Portfolio
For ZKM Global Sonic Research, themed “Futureproofing Connection,” I have selected three recent works composed between 2023 and 2025. These pieces are created in the 3D (Ambisonic) domain and showcase extensive voice processing techniques, particularly in the first two. The selection highlights my ability to translate socio-techno-philosophical concepts into sonic experiences, responding to an increasingly technological world.
1. Drifting Voices
Electroacoustic Composition //2024-2025
16-channel (3rd Order Ambisonics)
Drifting Voices explores the profound, inseparable connection between the human body and the ocean. This multichannel electroacoustic composition, presented in Ambisonic format, features the voice of Portia Lee reading an original poem about the sea. Vocal recordings, captured using both a condenser microphone and a hydrophone attached to the throat, seamlessly intertwine with sounds of the ocean.
Life’s origins in the ocean have left human beings with significant chemical similarities to the marine environment. This connection is reflected in the work’s approach to recorded voices and ocean sounds—fragmenting them into microscopic sonic elements and exploring their affinities within the realm of microsound.
The human voice—symbolising the body’s presence—is deconstructed and transformed into intricate sonic particles and textures, moving beyond linguistic meaning. As the piece progresses, scattered, resonant, and stretched vocal fragments evoke the body’s dissolution and expansion, merging with abstracted oceanic field recordings. Ultimately, the distinction between voice and water blurs as body and ocean dissolve into a single, unified sonic entity.
2. FOMO
Electroacoustic Composition //2025
16-channel (3rd Order Ambisonics)
FOMO is an AI-aided acousmatic composition inspired by the experience of “Fear of Missing Out (FOMO).” FOMO is a psychological phenomenon describing the anxiety or unease one feels when believing others are having rewarding experiences they are missing out on. This phenomenon has become increasingly prevalent in the age of social media and digital communication. FOMO explores the painful addiction to information and the unsettling feeling of being overwhelmed by endless data streams.
The sonic material is generated with AI technology in two ways. First, a custom-trained model processes a corpus of audio extracted from a continuous screen recording of YouTube Shorts, representing the chaotic and noisy soundscape of social media platforms. This model functions both as a synthesiser oscillator and as an audio transformation tool to process everyday sounds. Second, the work incorporates AI-generated poems by ChatGPT and DeepSeek, composed of attention-grabbing phrases that amplify the sense of FOMO. These texts are vocalised using an AI-powered text-to-speech application. In addition to AI-generated sounds, the composition also employs social media sounds used in training the AI model, as well as mouse clicks and electromagnetic recordings.
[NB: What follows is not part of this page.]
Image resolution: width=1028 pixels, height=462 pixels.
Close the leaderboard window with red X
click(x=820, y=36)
Working with AI tools is an intuitive choice for exploring the FOMO phenomenon, as much of the information we encounter on digital platforms is AI-generated and filtered through AI-powered recommendation systems. Engaging with the language and voice of the machine allows me to examine the complex relationship between human and machine, particularly in the process of collaborating with AI tools and organising AI-generated sonic materials.
3. Glitchopolis
Electroacoustic Composition //2023-2024
16-channel (3rd Order Ambisonics)
Glitchopolis is an electroacoustic composition exploring information overload. Drawing inspiration from the metropolis of London, the piece captures the intense flux of information through countless encounters, dynamic traffic, and bustling construction sites.
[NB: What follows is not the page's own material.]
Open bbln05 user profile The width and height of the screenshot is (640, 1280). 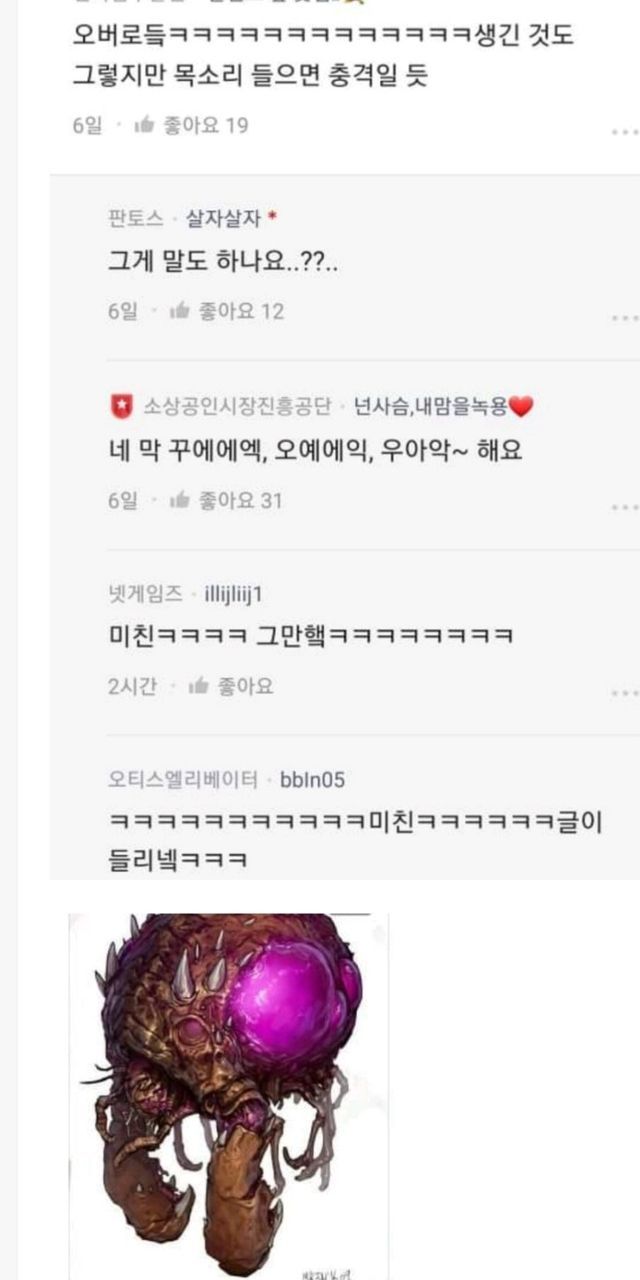point(312,780)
Leveraging the expansive sound canvas of an ambisonic surround sound system, Glitchopolis crafts a condensed, morphing auditory landscape using primarily field recordings obtained in London city. The composition unfolds across two layers of musical space: a realistic space featuring intensive sound collages created with field recordings, and an abstract mental space characterised by artificial reverb and granular processing. The mental layer of space serves as a playground for glitching and feedback as analogies for overwhelm. The composition therefore communicates the frequent experience of a "brain crash" or "brain freeze" for individuals dealing with excessive amount of information.
Statement
Since 2019, I have become deeply immersed in the world of spatial sound, exploring its diverse forms, from Ambisonics to multichannel sonic installations. I am captivated by the way space can be designed as an instrument, transforming both the aural and bodily experience. At times, I perceive myself as both artist and architect when navigating the delicate intersection between fictional and physical spaces. For me, the reasons for using spatial sound are manifold, not generalised. I am drawn to its potential as an expressive medium that can articulate diverse concepts beyond sound and music.
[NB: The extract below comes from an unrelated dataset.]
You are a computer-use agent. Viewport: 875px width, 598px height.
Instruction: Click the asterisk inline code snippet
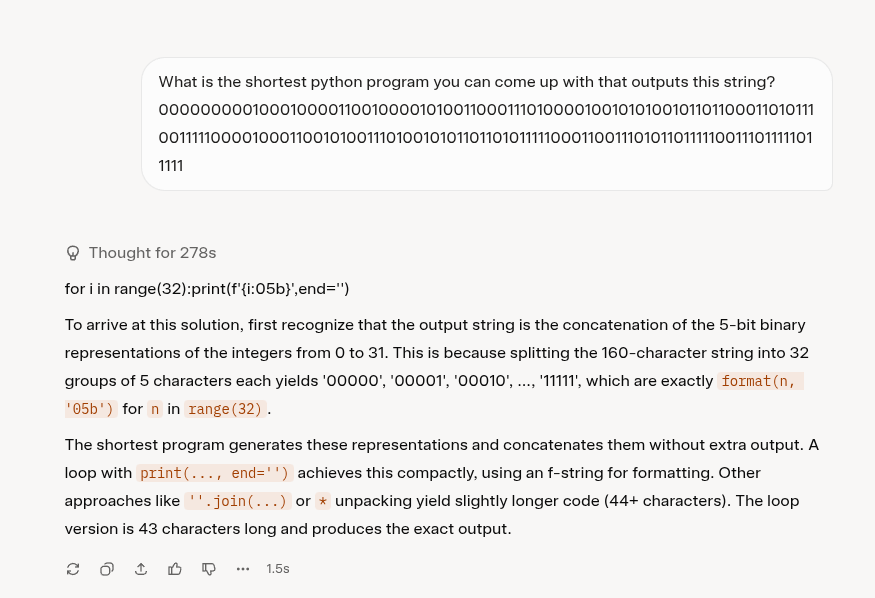tap(322, 501)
My practice spans disciplines, often in collaboration with artists, scientists, and technologists. I find inspiration in the theories and aesthetics of diverse fields, which inform my work with sound and space, creating a dynamic exchange that feeds back into those same fields. I am always in search of the magical moment when new forms and ideas emerge from the collision of influences across disciplines.
Music and art, for me, are ways to address the collective anxiety of our hyperactive world. My reflections on contemporary crises—such as temporality, accelerationism, and technology—serve as central inspirations, while my work also engages with broader themes, including surveillance, the attention economy, nature, and post-humanism.